## [What you are asked to do]
The number of lines in the records that include "blue" is all you should give.

Collected data
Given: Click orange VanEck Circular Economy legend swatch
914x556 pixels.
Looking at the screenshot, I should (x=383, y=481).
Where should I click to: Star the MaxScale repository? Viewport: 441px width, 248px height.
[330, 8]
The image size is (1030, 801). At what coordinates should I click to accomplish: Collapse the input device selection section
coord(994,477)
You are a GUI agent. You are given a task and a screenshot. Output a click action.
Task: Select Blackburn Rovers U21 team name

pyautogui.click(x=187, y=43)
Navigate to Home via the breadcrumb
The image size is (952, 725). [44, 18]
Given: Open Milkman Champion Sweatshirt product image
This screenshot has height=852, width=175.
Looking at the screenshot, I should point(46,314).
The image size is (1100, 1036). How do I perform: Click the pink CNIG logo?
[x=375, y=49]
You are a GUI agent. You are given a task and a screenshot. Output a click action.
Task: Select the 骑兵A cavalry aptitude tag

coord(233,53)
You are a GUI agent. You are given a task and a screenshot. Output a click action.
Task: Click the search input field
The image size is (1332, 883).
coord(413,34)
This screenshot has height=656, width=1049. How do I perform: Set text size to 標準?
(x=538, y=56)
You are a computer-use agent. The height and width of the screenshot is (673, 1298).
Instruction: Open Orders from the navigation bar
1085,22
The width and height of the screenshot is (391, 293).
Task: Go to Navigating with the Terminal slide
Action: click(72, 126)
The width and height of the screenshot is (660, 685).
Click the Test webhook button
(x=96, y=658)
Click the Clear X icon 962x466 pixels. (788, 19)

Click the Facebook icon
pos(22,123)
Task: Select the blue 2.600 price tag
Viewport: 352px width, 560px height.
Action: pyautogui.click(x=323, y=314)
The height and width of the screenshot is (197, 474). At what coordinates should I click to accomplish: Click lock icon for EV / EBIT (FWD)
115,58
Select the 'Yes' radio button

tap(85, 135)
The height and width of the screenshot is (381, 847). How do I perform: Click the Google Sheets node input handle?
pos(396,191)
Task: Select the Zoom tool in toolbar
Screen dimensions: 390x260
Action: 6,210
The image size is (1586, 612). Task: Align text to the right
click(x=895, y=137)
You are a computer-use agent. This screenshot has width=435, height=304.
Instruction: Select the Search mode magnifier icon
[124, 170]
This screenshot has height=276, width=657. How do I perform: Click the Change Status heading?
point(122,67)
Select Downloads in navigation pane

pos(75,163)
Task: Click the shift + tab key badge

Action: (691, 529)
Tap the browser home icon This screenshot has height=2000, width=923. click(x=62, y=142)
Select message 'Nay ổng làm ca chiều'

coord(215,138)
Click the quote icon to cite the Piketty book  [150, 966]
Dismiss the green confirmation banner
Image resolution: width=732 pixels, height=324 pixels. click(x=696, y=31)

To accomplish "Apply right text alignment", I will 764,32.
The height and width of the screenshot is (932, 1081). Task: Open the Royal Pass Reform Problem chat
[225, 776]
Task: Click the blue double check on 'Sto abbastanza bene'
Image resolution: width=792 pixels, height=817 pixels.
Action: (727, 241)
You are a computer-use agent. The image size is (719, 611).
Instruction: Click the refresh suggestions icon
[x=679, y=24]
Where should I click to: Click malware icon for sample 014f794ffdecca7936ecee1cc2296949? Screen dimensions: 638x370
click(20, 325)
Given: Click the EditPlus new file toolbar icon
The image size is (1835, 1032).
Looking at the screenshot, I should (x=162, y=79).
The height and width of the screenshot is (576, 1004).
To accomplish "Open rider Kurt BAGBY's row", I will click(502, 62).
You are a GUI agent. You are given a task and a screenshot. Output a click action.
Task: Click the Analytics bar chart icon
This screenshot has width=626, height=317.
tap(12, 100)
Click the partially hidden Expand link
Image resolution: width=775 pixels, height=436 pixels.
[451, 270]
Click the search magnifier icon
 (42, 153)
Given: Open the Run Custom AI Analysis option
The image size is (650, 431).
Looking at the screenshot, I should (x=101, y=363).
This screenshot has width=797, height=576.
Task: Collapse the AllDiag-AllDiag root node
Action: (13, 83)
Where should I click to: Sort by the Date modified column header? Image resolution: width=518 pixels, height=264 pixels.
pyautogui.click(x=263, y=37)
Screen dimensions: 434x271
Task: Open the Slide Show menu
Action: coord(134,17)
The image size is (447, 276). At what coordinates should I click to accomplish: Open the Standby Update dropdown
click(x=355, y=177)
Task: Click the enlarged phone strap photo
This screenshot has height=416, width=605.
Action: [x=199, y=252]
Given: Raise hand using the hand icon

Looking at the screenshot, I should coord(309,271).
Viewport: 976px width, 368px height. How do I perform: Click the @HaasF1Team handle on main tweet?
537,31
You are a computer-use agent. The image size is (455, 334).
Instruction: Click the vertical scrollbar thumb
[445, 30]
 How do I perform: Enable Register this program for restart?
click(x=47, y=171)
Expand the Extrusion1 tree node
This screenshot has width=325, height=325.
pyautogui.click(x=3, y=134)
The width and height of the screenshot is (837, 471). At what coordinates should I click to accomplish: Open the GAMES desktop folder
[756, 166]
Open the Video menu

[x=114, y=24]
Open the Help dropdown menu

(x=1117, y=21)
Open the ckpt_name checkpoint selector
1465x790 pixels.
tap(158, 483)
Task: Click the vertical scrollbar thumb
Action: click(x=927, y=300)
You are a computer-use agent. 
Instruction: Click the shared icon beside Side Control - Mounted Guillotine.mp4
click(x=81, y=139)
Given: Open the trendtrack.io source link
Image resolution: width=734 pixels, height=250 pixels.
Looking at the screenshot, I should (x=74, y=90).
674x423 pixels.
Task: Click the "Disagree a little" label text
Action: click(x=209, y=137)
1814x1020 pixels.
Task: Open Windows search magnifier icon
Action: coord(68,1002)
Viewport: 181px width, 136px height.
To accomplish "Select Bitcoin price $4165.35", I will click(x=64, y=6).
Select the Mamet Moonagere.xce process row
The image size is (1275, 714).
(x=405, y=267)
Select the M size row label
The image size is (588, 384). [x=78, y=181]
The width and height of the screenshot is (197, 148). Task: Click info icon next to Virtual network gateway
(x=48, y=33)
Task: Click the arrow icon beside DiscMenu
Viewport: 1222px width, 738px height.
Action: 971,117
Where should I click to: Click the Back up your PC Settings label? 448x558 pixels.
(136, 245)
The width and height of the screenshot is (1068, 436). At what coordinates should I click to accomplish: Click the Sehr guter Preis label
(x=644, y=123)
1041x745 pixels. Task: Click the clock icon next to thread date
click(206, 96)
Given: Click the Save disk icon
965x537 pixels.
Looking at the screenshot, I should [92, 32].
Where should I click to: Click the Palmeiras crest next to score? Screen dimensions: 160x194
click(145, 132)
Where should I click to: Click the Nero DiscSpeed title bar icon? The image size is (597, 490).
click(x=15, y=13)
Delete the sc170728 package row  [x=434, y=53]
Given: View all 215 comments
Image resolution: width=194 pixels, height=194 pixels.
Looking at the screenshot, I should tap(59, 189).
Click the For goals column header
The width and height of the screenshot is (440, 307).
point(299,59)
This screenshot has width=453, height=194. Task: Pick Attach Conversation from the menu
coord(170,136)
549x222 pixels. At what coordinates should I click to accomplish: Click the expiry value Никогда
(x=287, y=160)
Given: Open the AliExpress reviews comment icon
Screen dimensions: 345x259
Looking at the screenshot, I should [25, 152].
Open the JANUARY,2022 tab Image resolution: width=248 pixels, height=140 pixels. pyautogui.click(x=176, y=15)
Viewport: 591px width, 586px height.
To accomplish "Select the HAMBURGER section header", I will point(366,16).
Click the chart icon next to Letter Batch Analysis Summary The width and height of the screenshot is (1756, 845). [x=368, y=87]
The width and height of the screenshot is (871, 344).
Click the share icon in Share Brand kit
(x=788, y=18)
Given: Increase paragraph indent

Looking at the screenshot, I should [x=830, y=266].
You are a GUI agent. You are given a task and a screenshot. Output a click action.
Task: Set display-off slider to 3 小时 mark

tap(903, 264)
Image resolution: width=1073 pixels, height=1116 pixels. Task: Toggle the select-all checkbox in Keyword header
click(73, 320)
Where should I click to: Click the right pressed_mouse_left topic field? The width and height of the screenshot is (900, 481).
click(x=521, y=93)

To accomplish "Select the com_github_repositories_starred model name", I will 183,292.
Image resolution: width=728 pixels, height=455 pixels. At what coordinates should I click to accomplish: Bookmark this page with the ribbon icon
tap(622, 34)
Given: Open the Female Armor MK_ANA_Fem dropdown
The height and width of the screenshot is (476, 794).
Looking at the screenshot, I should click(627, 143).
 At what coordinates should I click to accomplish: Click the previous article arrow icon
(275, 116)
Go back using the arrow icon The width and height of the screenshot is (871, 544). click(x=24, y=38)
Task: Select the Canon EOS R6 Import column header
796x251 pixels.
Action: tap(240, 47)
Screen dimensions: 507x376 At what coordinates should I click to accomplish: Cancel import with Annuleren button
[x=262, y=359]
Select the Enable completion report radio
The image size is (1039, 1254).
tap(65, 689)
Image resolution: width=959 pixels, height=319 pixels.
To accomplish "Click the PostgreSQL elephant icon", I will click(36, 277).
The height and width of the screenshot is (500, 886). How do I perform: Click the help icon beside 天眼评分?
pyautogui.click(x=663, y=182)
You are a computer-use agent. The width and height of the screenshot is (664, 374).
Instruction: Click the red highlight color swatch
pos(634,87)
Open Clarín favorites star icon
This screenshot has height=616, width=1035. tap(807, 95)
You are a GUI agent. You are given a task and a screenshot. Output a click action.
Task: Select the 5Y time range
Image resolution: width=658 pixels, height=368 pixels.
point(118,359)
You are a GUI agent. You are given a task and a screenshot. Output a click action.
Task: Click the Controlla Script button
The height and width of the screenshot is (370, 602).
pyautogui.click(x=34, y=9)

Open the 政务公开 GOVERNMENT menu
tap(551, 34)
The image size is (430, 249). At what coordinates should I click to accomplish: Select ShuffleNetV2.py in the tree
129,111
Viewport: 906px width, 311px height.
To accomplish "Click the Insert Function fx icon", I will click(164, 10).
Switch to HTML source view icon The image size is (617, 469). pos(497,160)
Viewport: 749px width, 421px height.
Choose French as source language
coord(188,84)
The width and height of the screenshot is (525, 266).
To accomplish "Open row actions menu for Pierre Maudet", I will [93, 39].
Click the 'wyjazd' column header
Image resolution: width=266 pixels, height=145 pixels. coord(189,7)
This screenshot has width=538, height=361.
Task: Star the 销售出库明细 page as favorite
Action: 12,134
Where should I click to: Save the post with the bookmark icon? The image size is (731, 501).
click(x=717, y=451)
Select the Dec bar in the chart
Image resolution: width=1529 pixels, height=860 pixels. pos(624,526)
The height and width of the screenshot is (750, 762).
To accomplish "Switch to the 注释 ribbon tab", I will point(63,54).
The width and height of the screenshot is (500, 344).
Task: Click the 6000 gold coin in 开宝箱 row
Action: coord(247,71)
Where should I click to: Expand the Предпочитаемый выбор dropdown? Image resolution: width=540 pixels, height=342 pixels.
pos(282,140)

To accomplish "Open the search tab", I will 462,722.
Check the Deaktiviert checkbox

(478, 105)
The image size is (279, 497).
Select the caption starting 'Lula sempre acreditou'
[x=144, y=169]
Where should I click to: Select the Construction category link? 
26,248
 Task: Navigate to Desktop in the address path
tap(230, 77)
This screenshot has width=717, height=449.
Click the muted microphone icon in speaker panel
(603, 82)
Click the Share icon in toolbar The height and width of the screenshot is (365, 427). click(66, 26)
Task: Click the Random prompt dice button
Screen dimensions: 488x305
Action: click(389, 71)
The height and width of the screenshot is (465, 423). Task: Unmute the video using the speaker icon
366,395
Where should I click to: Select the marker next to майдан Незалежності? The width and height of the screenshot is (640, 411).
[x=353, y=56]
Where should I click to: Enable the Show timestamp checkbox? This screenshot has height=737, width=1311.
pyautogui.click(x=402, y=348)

## [Response below]
2